### Given data
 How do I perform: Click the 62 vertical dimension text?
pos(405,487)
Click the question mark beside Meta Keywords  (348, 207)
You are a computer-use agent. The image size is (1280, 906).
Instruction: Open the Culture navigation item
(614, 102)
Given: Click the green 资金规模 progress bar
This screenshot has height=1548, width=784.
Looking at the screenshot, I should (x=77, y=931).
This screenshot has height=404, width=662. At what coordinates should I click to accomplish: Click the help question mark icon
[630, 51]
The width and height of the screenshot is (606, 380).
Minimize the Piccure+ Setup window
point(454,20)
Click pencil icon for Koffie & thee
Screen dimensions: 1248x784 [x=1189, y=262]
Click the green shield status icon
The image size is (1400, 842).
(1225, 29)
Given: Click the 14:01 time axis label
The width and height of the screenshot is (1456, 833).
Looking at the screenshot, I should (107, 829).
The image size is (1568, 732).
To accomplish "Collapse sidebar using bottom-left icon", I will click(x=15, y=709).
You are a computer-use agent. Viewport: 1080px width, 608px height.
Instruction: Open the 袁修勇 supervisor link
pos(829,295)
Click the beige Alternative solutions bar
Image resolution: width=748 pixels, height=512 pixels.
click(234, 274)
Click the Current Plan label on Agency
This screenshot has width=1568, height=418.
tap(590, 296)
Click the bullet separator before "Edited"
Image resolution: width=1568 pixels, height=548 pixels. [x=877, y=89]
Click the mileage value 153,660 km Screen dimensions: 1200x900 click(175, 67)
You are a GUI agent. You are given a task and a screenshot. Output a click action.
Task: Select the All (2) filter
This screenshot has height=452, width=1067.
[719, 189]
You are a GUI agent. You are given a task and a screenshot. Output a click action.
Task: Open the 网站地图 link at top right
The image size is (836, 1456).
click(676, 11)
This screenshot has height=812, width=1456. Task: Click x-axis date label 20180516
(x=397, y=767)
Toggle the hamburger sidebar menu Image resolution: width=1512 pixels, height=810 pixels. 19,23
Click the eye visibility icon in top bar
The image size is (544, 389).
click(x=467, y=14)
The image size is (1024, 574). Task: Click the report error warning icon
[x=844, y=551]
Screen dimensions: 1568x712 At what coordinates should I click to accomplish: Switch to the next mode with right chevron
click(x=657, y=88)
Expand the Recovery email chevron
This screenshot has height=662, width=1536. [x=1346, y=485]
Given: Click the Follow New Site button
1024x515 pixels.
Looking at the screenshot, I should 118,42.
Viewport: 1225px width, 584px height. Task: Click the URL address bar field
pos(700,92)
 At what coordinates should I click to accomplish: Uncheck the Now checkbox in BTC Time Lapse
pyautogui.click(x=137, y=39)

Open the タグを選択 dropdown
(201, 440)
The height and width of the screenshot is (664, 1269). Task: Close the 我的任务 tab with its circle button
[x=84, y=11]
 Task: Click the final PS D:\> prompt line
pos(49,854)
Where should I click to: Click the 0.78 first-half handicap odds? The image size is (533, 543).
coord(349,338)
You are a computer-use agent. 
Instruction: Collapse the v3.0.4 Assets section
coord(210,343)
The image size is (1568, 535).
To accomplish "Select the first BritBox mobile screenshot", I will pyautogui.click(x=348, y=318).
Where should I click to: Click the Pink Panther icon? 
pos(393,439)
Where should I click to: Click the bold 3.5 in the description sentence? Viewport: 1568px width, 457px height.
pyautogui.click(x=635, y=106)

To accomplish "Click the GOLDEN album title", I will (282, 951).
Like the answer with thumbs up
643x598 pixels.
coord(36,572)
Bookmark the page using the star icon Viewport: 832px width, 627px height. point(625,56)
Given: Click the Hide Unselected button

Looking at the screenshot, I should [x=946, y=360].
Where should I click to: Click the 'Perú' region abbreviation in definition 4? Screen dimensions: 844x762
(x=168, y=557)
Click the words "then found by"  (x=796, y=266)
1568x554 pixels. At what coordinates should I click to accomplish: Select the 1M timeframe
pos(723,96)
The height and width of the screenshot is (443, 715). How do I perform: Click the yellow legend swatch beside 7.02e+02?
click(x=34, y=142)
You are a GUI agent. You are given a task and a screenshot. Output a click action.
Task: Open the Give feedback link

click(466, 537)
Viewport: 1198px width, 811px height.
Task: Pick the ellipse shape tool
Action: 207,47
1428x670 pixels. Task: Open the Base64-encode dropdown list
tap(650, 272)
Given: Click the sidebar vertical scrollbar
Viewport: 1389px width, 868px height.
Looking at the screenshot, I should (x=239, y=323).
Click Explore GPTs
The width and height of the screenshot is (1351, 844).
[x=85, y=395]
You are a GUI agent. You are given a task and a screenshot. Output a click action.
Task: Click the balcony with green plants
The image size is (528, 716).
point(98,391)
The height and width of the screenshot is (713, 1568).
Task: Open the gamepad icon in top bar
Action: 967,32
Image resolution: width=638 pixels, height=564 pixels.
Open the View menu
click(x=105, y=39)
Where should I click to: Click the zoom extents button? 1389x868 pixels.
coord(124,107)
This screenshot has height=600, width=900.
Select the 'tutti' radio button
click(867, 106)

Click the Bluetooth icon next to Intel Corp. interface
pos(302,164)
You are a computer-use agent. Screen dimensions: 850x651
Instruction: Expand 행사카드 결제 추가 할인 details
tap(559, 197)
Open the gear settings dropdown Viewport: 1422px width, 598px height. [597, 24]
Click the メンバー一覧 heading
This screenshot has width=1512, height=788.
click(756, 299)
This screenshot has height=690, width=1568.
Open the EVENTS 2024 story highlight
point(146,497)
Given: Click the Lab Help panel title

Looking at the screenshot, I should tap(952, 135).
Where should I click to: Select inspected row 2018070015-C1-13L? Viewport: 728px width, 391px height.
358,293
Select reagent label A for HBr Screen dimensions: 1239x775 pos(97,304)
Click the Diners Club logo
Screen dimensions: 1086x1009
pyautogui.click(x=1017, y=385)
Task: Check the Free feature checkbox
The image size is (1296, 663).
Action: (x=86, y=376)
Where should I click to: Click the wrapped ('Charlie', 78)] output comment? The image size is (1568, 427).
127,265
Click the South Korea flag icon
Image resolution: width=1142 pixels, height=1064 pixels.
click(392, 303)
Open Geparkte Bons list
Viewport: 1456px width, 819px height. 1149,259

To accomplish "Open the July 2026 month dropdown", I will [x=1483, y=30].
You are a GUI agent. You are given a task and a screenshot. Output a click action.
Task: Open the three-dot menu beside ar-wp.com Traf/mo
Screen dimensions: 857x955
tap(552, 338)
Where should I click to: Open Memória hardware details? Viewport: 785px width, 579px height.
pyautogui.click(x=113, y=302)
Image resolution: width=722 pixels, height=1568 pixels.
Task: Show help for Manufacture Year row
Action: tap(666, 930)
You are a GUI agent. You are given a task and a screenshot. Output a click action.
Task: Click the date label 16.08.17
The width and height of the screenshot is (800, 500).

### What this task involves
Return verbatim the records starting at the line containing "Like the answer with thumbs up" and ending at the line containing "click(x=34, y=142)", including both of those lines.

### Task result
Like the answer with thumbs up
643x598 pixels.
coord(36,572)
Bookmark the page using the star icon Viewport: 832px width, 627px height. point(625,56)
Given: Click the Hide Unselected button

Looking at the screenshot, I should [x=946, y=360].
Where should I click to: Click the 'Perú' region abbreviation in definition 4? Screen dimensions: 844x762
(x=168, y=557)
Click the words "then found by"  (x=796, y=266)
1568x554 pixels. At what coordinates should I click to accomplish: Select the 1M timeframe
pos(723,96)
The height and width of the screenshot is (443, 715). How do I perform: Click the yellow legend swatch beside 7.02e+02?
click(x=34, y=142)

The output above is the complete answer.